Re: [PATCH v3 1/2] binfmt_flat: allow not offsetting data start
From: Damien Le Moal
Date: Fri Apr 16 2021 - 03:38:14 EST
On 2021/04/16 16:24, Greg Ungerer wrote:
>
> On 16/4/21 9:22 am, Damien Le Moal wrote:
>> On 2021/04/15 23:04, Greg Ungerer wrote:
>>> Hi Damien,
>>>
>>> On 15/4/21 4:15 pm, Damien Le Moal wrote:
>>>> Commit 2217b9826246 ("binfmt_flat: revert "binfmt_flat: don't offset
>>>> the data start"") restored offsetting the start of the data section by
>>>> a number of words defined by MAX_SHARED_LIBS. As a result, since
>>>> MAX_SHARED_LIBS is never 0, a gap between the text and data sections
>>>> always exists. For architectures which cannot support a such gap
>>>> between the text and data sections (e.g. riscv nommu), flat binary
>>>> programs cannot be executed.
>>>>
>>>> To allow an architecture to request contiguous text and data sections,
>>>> introduce the config option CONFIG_BINFMT_FLAT_NO_TEXT_DATA_GAP.

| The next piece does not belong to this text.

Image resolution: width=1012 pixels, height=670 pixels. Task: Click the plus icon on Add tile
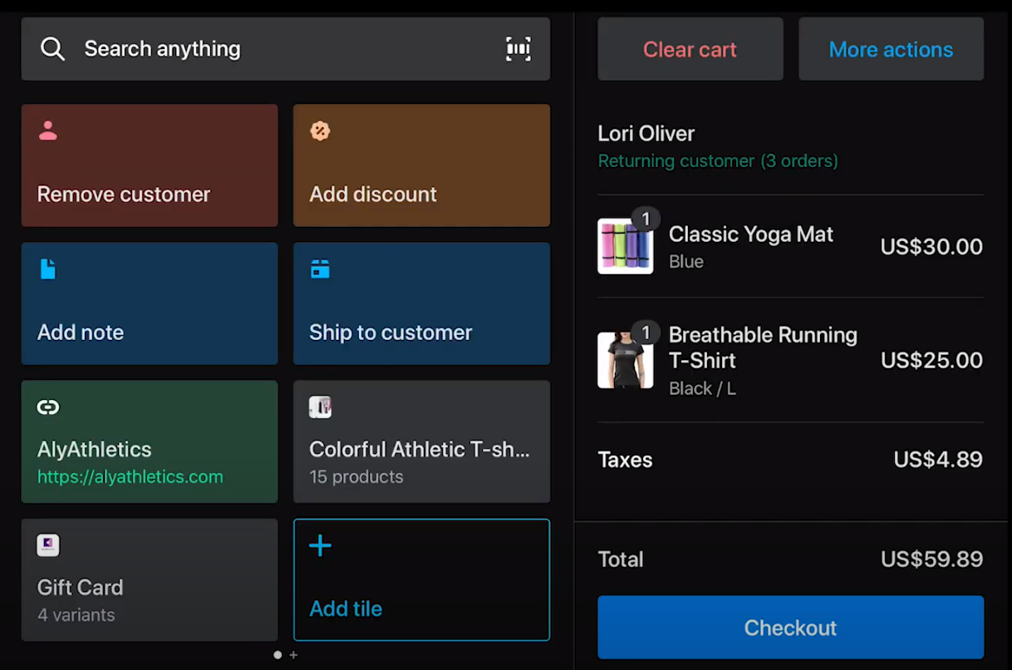coord(320,545)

>>>> Using this new option, the macro DATA_GAP_WORDS is conditionally
>>>> defined in binfmt_flat.c to MAX_SHARED_LIBS for architectures
>>>> tolerating the text-to-data gap (CONFIG_BINFMT_FLAT_NO_TEXT_DATA_GAP
>>>> disabled case) and to 0 when CONFIG_BINFMT_FLAT_NO_TEXT_DATA_GAP is
>>>> enabled. DATA_GAP_WORDS is used in load_flat_file() to calculate the
>>>> data section length and start position.
>>>>
>>>> An architecture enabling CONFIG_BINFMT_FLAT_NO_TEXT_DATA_GAP also
>>>> prevents the use of the separate text/data load case (when the flat file
>>>> header flags FLAT_FLAG_RAM and FLAT_FLAG_GZIP are not set with NOMMU
>>>> kernels) and forces the use of a single RAM region for loading
>>>> (equivalent to FLAT_FLAG_RAM being set).
>>>
>>> So is it the case that a flat format file on RISC-V will never have
>>> relocations?
>>
>> No, it does have relocations. But there is no entry for the global pointer
>> (__global_pointer$) location. This is because the loading of that value in the
>> gp register in the C-library crt1.S is done using a PC-relative instruction. The
>> value for it is resolved at compile time and does not get a relocation table
>> entry. Other functions calls and symbol references do have relocation table
>> entries, so the binary can be loaded anywhere. The missing relocation for the
>> global pointer mandates that text and data be loaded at the same positions
>> relative to each other that the linker file defines. Otherwise, loading of
>> __global_pointer$ into the gp register (first thing that C libraries crt1.S do)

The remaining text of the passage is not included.